## Supplied data

#####

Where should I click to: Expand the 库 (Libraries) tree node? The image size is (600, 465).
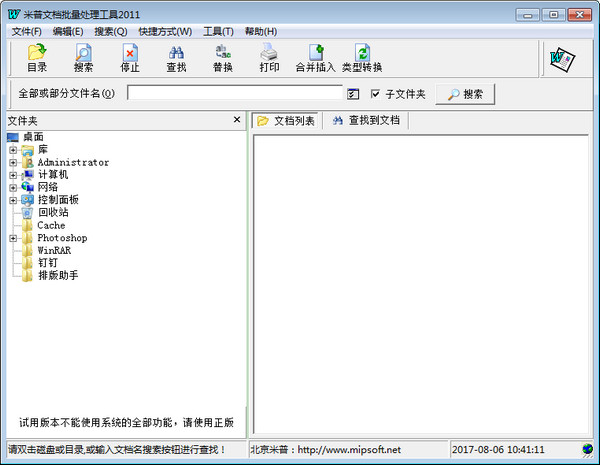[x=13, y=150]
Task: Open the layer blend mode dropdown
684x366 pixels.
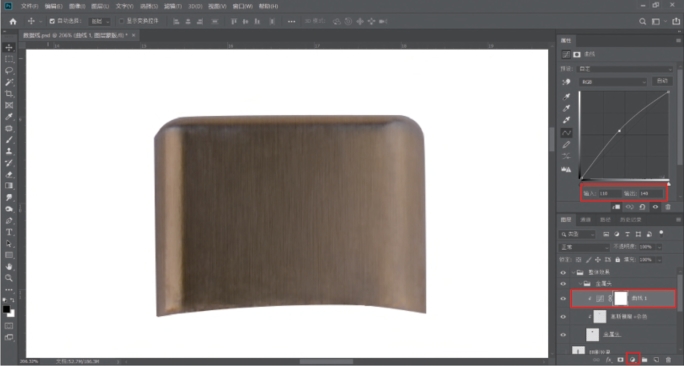Action: pos(585,247)
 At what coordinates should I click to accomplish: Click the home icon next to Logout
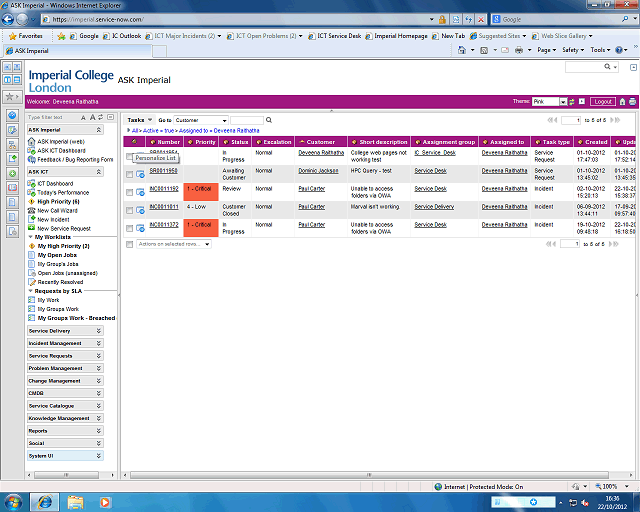pos(622,102)
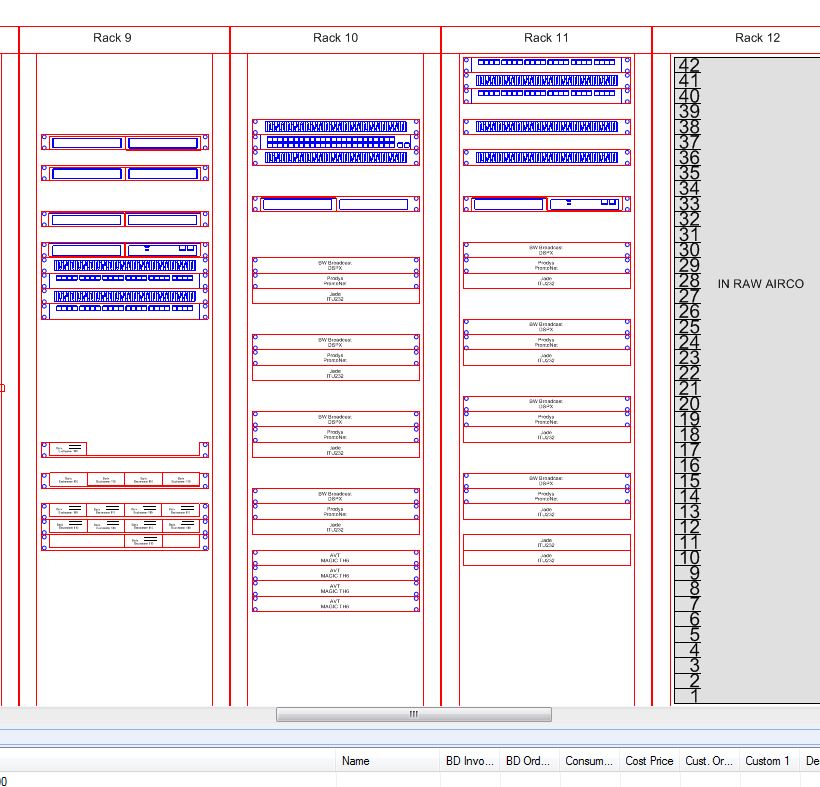Click the Cust. Or... column header

tap(709, 761)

#####

## Short exercise
Print each of the lines in the records above word for word, but leave out the pictures.

## Response
Where should I click to: Expand the 库 (Libraries) tree node? The image size is (600, 465).
[x=13, y=150]
Task: Open the layer blend mode dropdown
684x366 pixels.
Action: pos(585,247)
 At what coordinates should I click to accomplish: Click the home icon next to Logout
pos(622,102)
Click the Cust. Or... column header

tap(709, 761)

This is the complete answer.